In my answer, I'll largely reproduce / use what is written in "Method to Protect Passwords in Databases for Web Applications" by Scott Contini, you definitely should read at least section 4 for the actual guidance and the whole paper for the background and the whys.
The paper has a more distinguished approach than you, but in principle does the same. The problem with the salt is solved by storing a per-user salt in the database and upon request hash(username||domain||per-user-salt)
is computed by the server and served to the client as the salt.
Now for the procedure as outlined in section 4:
- Store the username, $H(s)$ and $v$ in your database upon registration / password change. $v$ is said per-user salt (which should be 128-bit random and regenerated upon password change), $H(s)$ is the fast hash of the slow hash.
The salt is as described above.

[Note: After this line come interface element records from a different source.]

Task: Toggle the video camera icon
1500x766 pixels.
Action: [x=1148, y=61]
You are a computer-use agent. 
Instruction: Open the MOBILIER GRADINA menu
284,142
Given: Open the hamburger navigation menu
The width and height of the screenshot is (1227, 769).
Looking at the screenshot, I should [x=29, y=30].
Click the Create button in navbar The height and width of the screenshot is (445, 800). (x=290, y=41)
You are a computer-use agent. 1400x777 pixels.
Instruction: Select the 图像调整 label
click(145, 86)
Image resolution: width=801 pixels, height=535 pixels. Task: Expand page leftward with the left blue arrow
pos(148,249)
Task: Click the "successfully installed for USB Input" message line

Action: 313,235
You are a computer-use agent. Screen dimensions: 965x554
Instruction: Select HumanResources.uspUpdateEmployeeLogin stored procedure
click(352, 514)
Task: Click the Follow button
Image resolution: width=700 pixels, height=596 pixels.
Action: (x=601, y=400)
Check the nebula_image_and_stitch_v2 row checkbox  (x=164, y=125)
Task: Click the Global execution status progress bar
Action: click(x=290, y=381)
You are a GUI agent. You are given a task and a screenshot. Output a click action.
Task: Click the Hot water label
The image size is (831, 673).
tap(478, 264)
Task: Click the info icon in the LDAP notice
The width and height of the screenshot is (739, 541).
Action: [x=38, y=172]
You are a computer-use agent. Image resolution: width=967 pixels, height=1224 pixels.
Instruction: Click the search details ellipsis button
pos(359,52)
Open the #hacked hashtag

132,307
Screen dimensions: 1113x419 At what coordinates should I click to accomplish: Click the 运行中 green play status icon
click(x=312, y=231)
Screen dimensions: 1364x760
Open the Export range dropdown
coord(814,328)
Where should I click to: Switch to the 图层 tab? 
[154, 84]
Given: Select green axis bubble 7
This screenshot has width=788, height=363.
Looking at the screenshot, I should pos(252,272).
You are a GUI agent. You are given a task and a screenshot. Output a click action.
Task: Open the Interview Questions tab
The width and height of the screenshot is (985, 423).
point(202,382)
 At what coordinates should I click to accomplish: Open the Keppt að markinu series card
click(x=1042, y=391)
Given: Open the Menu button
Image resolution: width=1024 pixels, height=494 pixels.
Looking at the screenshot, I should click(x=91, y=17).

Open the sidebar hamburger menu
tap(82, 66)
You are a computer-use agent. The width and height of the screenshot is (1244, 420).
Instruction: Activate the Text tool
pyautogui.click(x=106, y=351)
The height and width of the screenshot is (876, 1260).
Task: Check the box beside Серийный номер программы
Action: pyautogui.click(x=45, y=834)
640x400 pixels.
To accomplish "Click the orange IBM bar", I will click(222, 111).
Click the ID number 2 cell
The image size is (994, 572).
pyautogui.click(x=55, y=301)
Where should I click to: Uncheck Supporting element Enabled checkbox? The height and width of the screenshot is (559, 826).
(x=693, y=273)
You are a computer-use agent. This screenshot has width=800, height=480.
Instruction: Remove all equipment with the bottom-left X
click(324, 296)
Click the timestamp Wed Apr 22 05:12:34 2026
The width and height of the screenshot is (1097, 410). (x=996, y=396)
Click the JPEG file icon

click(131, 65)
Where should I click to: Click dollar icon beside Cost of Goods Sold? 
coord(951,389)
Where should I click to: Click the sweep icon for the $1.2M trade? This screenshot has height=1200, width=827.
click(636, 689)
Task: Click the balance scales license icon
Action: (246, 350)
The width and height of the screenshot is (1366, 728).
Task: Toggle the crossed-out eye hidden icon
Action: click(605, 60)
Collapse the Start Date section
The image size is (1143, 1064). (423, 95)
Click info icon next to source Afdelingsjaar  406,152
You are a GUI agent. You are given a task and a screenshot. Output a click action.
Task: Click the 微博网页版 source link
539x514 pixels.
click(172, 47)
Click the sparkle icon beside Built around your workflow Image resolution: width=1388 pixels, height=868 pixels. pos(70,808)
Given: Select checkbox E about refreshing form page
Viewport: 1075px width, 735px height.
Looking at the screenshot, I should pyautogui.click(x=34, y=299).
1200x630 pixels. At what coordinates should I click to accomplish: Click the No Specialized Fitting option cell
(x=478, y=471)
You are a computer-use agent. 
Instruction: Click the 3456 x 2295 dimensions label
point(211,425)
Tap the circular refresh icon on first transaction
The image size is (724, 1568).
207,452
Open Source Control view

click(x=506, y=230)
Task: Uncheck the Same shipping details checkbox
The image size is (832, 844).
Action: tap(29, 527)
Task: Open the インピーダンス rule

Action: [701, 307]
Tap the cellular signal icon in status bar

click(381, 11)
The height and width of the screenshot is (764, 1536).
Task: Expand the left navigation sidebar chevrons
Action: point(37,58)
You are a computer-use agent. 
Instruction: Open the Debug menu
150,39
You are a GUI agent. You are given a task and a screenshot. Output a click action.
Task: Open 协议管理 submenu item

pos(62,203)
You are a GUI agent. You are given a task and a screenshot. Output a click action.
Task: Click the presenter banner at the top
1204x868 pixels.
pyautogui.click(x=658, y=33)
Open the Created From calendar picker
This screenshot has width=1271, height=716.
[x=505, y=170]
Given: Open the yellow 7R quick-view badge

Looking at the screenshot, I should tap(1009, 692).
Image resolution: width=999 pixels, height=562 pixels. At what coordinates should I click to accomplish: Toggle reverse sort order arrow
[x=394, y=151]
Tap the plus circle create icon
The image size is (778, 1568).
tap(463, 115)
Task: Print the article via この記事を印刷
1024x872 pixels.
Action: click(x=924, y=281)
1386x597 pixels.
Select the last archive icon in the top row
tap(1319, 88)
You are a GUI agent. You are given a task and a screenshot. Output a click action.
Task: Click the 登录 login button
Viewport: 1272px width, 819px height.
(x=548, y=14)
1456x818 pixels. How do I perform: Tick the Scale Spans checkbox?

Additionally store a system-level secret $\sigma$ of the same properties as $v$, regenerate it occasionally.
- The client (the app) gets the username from the user (or from its storage). It now sends a request with said username to the server.
- The server looks the user up. If the user does not exist, $\sigma$ replaces $v$ in the salt computation. The salt and the (system-wide) parameters of the slow hash are sent.
- The client now computes the slow hash using the password and the given parameters and sends the hash.
- The server hashes the received result. The user is accepted if and only if the user exists in the database (you may make a new query here) and the hashes (from the DB and the computation) match.
Oh and you may want to use a more modern hash-function than MD5 here, because if it comes out that you use MD5 people (who have heard that "MD5 is broken") will come to you and complain about why you use a broken hash function. This might cost you users, because not everybody is going to care about the (correct) explanation that the "broken-ness" of MD5 doesn't matter in this particular case. So rather use a PR-friendly hash function like SHA-256.